● DIRECTIONS FOR THIS TASK:
Starting with the line containing "Where should I click to: Sort" and going on through the line containing "The width and height of the screenshot is (542, 595).", return the lines of the data below exactly, and only those.

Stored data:
———

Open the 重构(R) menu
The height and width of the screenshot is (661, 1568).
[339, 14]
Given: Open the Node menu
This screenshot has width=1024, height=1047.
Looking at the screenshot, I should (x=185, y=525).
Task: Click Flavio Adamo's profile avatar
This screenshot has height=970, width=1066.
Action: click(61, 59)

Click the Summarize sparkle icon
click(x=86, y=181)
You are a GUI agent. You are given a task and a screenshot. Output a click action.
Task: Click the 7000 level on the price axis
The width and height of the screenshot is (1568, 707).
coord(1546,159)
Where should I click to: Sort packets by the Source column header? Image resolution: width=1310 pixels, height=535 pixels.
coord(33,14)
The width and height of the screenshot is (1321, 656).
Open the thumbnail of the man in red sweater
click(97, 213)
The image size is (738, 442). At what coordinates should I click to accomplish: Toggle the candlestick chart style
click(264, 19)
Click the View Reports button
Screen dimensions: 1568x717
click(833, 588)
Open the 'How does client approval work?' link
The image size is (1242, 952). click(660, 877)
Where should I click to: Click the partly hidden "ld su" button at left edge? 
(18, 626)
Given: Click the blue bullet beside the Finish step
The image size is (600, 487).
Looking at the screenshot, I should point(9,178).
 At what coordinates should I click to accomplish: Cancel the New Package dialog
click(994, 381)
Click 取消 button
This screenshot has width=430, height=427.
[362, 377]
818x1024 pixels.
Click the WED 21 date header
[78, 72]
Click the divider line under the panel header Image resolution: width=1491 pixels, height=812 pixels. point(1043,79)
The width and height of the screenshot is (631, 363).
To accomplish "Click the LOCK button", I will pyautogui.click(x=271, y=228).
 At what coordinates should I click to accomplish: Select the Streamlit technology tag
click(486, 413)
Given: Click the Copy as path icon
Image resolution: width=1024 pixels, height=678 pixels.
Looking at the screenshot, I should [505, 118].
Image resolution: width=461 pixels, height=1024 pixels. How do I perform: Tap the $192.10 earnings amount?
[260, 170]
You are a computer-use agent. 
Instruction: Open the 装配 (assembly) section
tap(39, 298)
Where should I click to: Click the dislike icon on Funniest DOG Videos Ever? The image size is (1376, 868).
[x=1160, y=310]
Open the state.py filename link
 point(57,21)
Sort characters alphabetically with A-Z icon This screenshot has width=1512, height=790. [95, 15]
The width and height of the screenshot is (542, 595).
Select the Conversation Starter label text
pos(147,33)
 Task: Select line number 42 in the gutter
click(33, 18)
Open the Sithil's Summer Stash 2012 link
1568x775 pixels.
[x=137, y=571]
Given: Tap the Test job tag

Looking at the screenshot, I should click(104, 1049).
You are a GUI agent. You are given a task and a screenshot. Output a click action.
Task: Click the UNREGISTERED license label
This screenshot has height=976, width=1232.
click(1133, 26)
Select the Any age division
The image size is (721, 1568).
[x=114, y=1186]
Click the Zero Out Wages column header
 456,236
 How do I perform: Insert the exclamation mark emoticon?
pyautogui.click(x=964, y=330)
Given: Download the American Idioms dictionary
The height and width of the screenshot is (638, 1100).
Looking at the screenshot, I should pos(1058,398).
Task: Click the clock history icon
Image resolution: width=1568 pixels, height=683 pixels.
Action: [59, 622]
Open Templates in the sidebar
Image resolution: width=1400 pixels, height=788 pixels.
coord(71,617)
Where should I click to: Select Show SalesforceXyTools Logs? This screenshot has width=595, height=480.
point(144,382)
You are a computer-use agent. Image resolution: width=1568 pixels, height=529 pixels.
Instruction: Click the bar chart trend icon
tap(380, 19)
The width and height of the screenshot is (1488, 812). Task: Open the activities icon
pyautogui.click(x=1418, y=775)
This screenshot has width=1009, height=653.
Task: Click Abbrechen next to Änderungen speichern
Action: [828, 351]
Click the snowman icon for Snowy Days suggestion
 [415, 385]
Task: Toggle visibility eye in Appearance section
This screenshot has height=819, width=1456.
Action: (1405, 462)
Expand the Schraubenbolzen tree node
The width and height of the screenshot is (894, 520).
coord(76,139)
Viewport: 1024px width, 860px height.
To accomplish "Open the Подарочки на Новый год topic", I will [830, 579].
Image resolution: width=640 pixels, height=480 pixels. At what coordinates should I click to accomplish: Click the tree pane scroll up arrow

———

● RESPONSE BOX:
Where should I click to: Sort packets by the Source column header? Image resolution: width=1310 pixels, height=535 pixels.
coord(33,14)
The width and height of the screenshot is (1321, 656).
Open the thumbnail of the man in red sweater
click(97, 213)
The image size is (738, 442). At what coordinates should I click to accomplish: Toggle the candlestick chart style
click(264, 19)
Click the View Reports button
Screen dimensions: 1568x717
click(833, 588)
Open the 'How does client approval work?' link
The image size is (1242, 952). click(660, 877)
Where should I click to: Click the partly hidden "ld su" button at left edge? 
(18, 626)
Given: Click the blue bullet beside the Finish step
The image size is (600, 487).
Looking at the screenshot, I should point(9,178).
 At what coordinates should I click to accomplish: Cancel the New Package dialog
click(994, 381)
Click 取消 button
This screenshot has width=430, height=427.
[362, 377]
818x1024 pixels.
Click the WED 21 date header
[78, 72]
Click the divider line under the panel header Image resolution: width=1491 pixels, height=812 pixels. point(1043,79)
The width and height of the screenshot is (631, 363).
To accomplish "Click the LOCK button", I will pyautogui.click(x=271, y=228).
 At what coordinates should I click to accomplish: Select the Streamlit technology tag
click(486, 413)
Given: Click the Copy as path icon
Image resolution: width=1024 pixels, height=678 pixels.
Looking at the screenshot, I should [505, 118].
Image resolution: width=461 pixels, height=1024 pixels. How do I perform: Tap the $192.10 earnings amount?
[260, 170]
You are a computer-use agent. 
Instruction: Open the 装配 (assembly) section
tap(39, 298)
Where should I click to: Click the dislike icon on Funniest DOG Videos Ever? The image size is (1376, 868).
[x=1160, y=310]
Open the state.py filename link
 point(57,21)
Sort characters alphabetically with A-Z icon This screenshot has width=1512, height=790. [95, 15]
The width and height of the screenshot is (542, 595).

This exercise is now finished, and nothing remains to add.